*КОРОТКОЕ ЗАДАНИЕ A*
Перечисли все издания, где, судя по тексту о романе «Время встречи», роман или отрывки из него печатались до нового издания.

#####

«Умеет буква встретиться с судьбой»
О романе в стихах «Время встречи» Бориса Куприянова

Борис Лихтенфельд
Нева
2006, №1
Досье: Борис Куприянов
        В серии «Поэтическая лестница» («Издательство Виктора Немтинова в Санкт-Петербурге») вышла новая книга – роман в стихах Бориса Куприянова «Время встречи». Написанный в 1976–1981 годах, он был впервые опубликован в 1983 году в самиздатском журнале «Часы», а затем в парижской «Беседе» (с большим количеством искажений). Отрывки из романа были включены в сборник произведений неофициальных литераторов Клуба-81 «Круг» и в небольшую антологию художника Валентина Левитина «В Петербурге мы сойдемся снова». Новое издание тщательно выверено и согласовано с автором, который теперь является настоятелем церкви иконы Казанской Божией Матери в поселке Александровская (недалеко от Царского Села).

#####

*КОРОТКОЕ ЗАДАНИЕ B*
В записях от строки с «Identify the location of the main» до строки с «Image resolution: width=1759» включительно замени «The image size is» на «Image dimensions are». Выведи только эти строки, остальное не меняй.

*РАБОЧИЕ ДАННЫЕ*
#####

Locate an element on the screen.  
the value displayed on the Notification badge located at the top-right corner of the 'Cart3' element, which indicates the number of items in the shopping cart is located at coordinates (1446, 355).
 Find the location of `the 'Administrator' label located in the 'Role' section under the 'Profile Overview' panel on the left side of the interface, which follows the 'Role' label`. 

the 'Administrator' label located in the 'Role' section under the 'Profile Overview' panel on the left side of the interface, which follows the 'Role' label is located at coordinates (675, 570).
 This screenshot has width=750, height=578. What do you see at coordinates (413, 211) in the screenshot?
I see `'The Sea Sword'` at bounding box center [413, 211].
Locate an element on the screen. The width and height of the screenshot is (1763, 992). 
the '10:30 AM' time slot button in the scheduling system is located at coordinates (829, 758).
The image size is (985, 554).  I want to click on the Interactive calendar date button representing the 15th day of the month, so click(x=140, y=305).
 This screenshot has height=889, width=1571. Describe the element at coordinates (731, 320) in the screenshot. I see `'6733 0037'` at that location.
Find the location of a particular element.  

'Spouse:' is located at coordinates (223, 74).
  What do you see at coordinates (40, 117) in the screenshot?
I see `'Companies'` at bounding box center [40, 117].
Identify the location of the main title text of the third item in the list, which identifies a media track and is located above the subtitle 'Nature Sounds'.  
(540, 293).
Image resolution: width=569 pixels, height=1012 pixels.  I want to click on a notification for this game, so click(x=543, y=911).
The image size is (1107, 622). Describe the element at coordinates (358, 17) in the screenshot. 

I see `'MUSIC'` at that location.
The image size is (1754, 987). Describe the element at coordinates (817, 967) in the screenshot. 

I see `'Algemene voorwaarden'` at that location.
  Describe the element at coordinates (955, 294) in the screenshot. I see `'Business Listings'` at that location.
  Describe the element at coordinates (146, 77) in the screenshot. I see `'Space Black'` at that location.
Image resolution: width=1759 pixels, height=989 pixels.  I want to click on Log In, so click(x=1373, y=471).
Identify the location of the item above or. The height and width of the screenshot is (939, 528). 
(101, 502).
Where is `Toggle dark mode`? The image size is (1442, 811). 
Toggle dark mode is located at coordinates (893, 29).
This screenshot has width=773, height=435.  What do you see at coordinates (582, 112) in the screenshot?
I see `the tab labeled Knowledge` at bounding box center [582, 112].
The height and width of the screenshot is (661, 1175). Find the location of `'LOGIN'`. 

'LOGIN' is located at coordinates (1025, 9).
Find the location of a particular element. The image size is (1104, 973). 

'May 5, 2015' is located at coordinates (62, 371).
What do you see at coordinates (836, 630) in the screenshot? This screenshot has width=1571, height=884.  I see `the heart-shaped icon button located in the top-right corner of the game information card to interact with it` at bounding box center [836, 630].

#####

*ПИСЬМЕННЫЙ ОТВЕТ A*
- самиздатский журнал «Часы»
- парижская «Беседа»
- сборник Клуба-81 «Круг»
- антология Валентина Левитина «В Петербурге мы сойдемся снова»

*ПИСЬМЕННЫЙ ОТВЕТ B*
Identify the location of the main title text of the third item in the list, which identifies a media track and is located above the subtitle 'Nature Sounds'.  
(540, 293).
Image resolution: width=569 pixels, height=1012 pixels.  I want to click on a notification for this game, so click(x=543, y=911).
Image dimensions are (1107, 622). Describe the element at coordinates (358, 17) in the screenshot. 

I see `'MUSIC'` at that location.
Image dimensions are (1754, 987). Describe the element at coordinates (817, 967) in the screenshot. 

I see `'Algemene voorwaarden'` at that location.
  Describe the element at coordinates (955, 294) in the screenshot. I see `'Business Listings'` at that location.
  Describe the element at coordinates (146, 77) in the screenshot. I see `'Space Black'` at that location.
Image resolution: width=1759 pixels, height=989 pixels.  I want to click on Log In, so click(x=1373, y=471).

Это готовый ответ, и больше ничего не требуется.